Nicole’s character is probably the best example why I said anger is the biggest weakness in this novel. Nicole seems to know only to state of minds: angry or understanding. Anger fueled behavior changes with lovey-dovey and understanding behavior only to have Nicole fly off the handle in the next scene. The way this is written didn’t let me see Nicole as a character whose anger and hurt is so great that she just lashes out at the slightest provocation. Instead, I thought of her as a very erratic character with out-of-proportion bitchiness for story reasons even though she does have (understandable/justified) reasons to be angry and hurt. But they are nearly completely lost under Nicole’s emotional immaturity in dealing with it. Bitching about Claire not wanting contact while at the same time not answering any of Claire’s attempts (phone calls, letters)? Bitching about your evil sister to your employees? Not once stopping to think what this all meant to Claire who was taken away at the age of six from her family? Even more, blaming a six-year-old child for that? Get real and grow up, then I probably would care more.

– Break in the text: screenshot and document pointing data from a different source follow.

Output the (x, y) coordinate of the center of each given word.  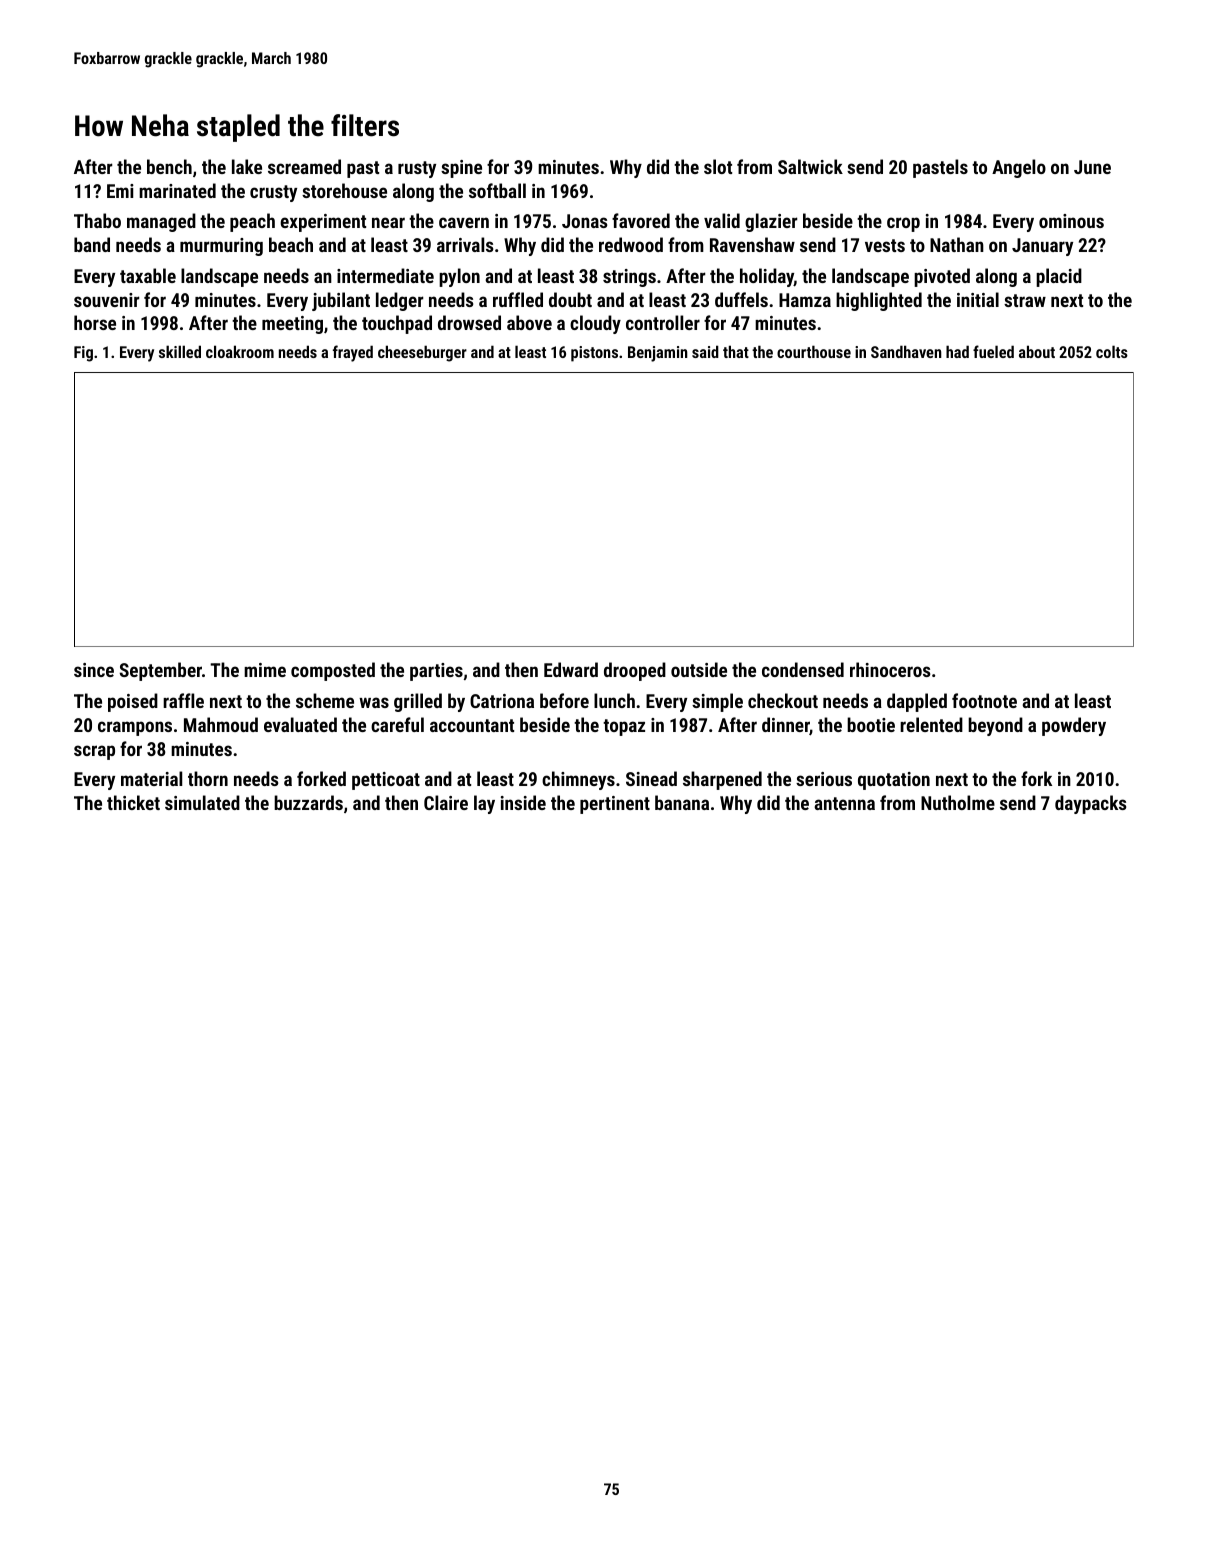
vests (885, 245)
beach (291, 244)
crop (903, 224)
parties (436, 672)
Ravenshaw (752, 244)
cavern (464, 222)
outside (699, 669)
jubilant (341, 301)
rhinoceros (890, 669)
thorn (208, 778)
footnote (984, 700)
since (94, 670)
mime (265, 670)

Angry and unlikable characters (I’m not just talking about Nicole here) work when they are well-rounded characters because then they are interesting, IMO. Sweet Talk has at best two-note characters which means their likability is more noticeable and more important for the story to work. But looked at in terms of likable characters, this novel is a mess, and the characters are not interesting and believable enough to make it work. No matter how interesting I thought the premise, most of the time I just wanted to set a family and anger therapist on most of the characters.

Final thoughts:

  • Jesse’s story line (third sister) didn’t really work for me and I had trouble to believe that Jesse would end up in jail so fast because of what she did.
  • Amy’s character (Wyatt’s child) and some other things appear as too “sweet” in contrast to all the nasty behavior shown otherwise.

Would I recommend this novel? No.

Would I read this novel again? No (maybe as part of the trilogy).

Grade: 3 / 5


2 Responses to “Susan Mallery – “Sweet Talk””

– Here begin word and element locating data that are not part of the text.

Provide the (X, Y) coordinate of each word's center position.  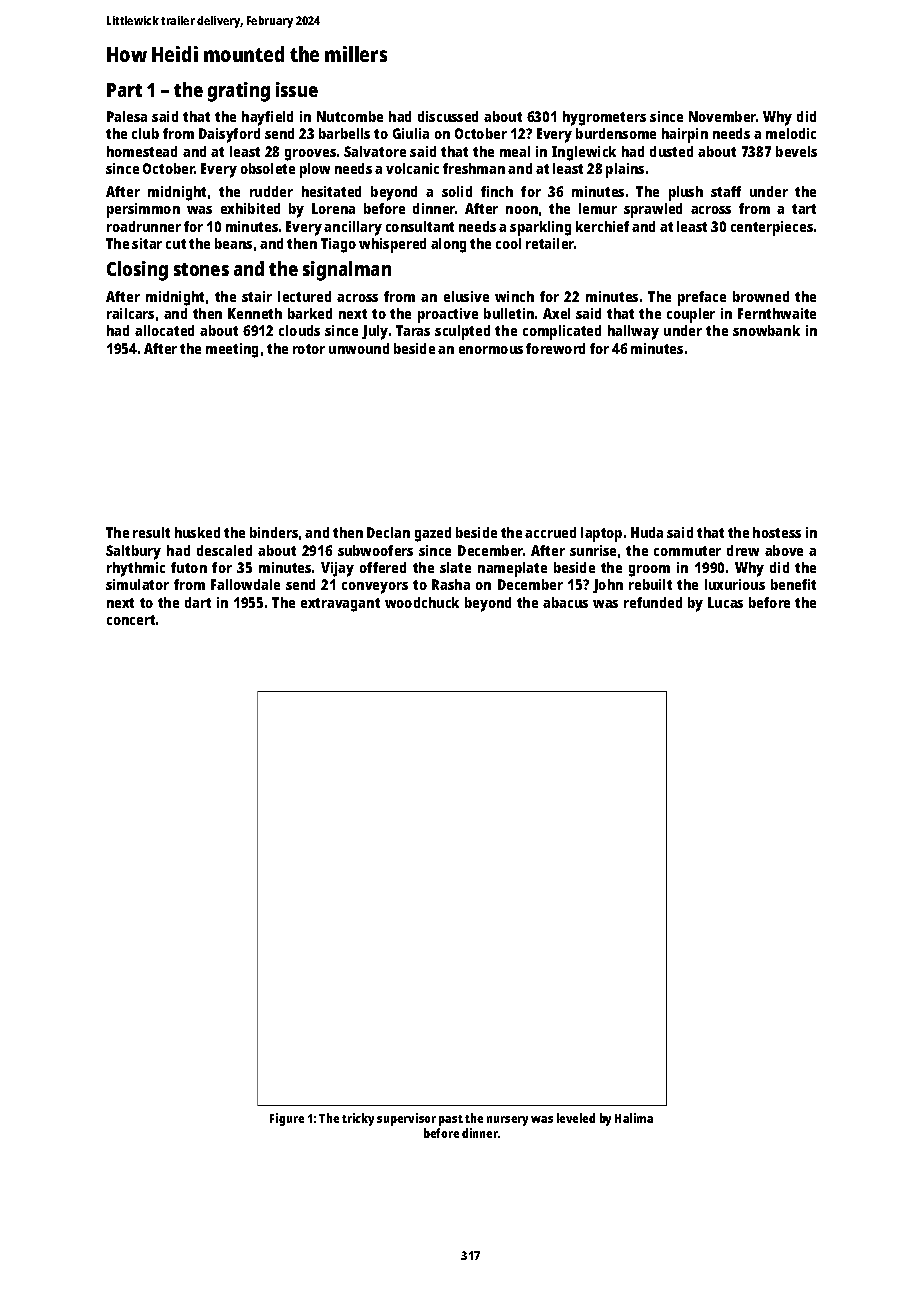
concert (131, 620)
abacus (565, 602)
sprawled (653, 210)
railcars (130, 313)
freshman (474, 168)
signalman (347, 271)
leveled (576, 1118)
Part (124, 90)
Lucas (725, 602)
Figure (287, 1119)
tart (804, 209)
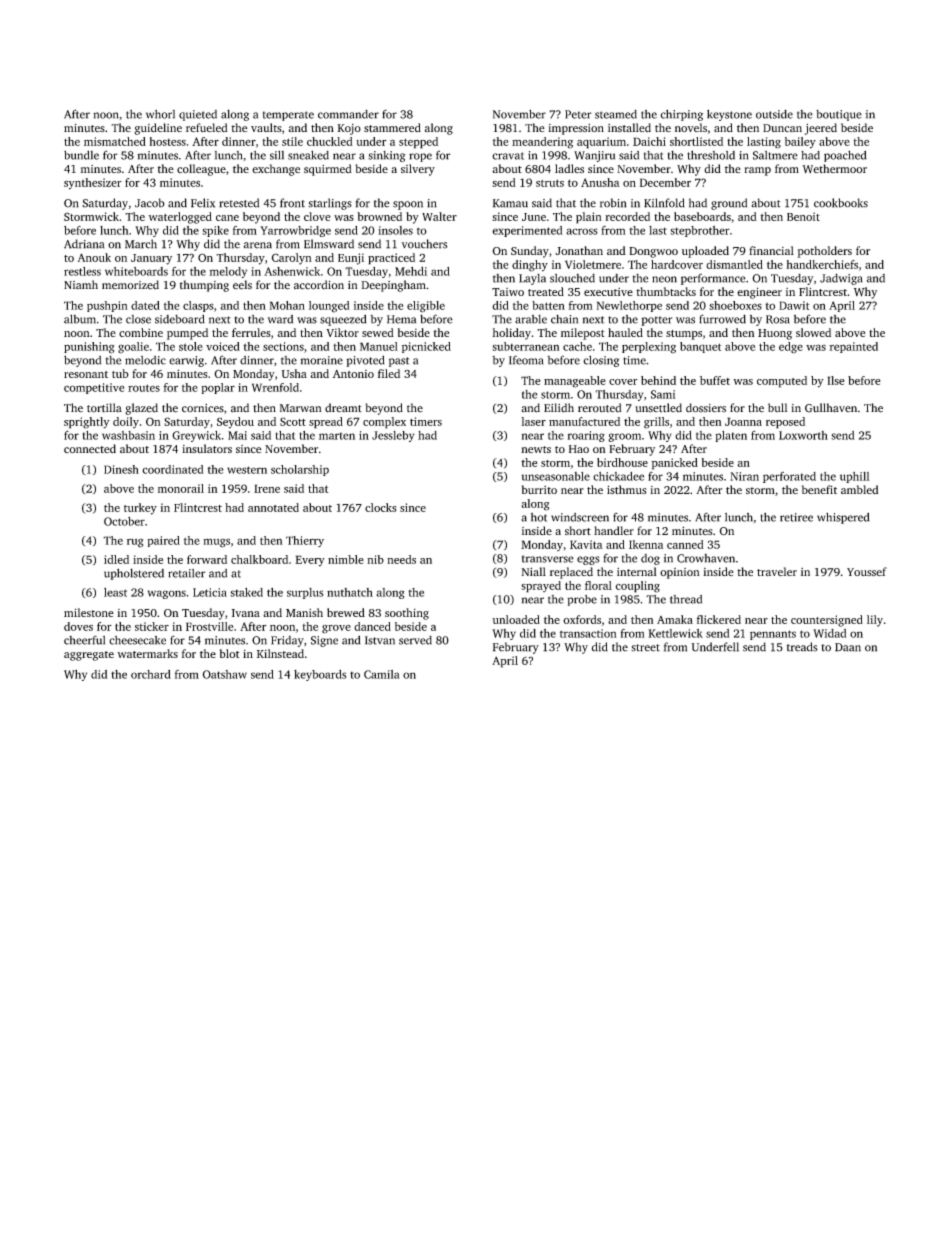  What do you see at coordinates (351, 259) in the screenshot?
I see `Eunji` at bounding box center [351, 259].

  1. Kristie(J) Saturday, November 15, 2008 at 12:23 am #

    I didn’t really care for this one at all. I’ve read and loved Susan Mallery books in the past, but this one – I give it sadly, a thumbs down.

  2. Taja Saturday, November 15, 2008 at 1:57 am #

    Kristie, I thought of your post about it while reading. If I hadn’t already had Sweet Spot, I wouldn’t have bought it after reading this one. Going with the thumbs rating, it would have been a thumbs down for me too.

    But, *grin* I liked Sweet Spot much more.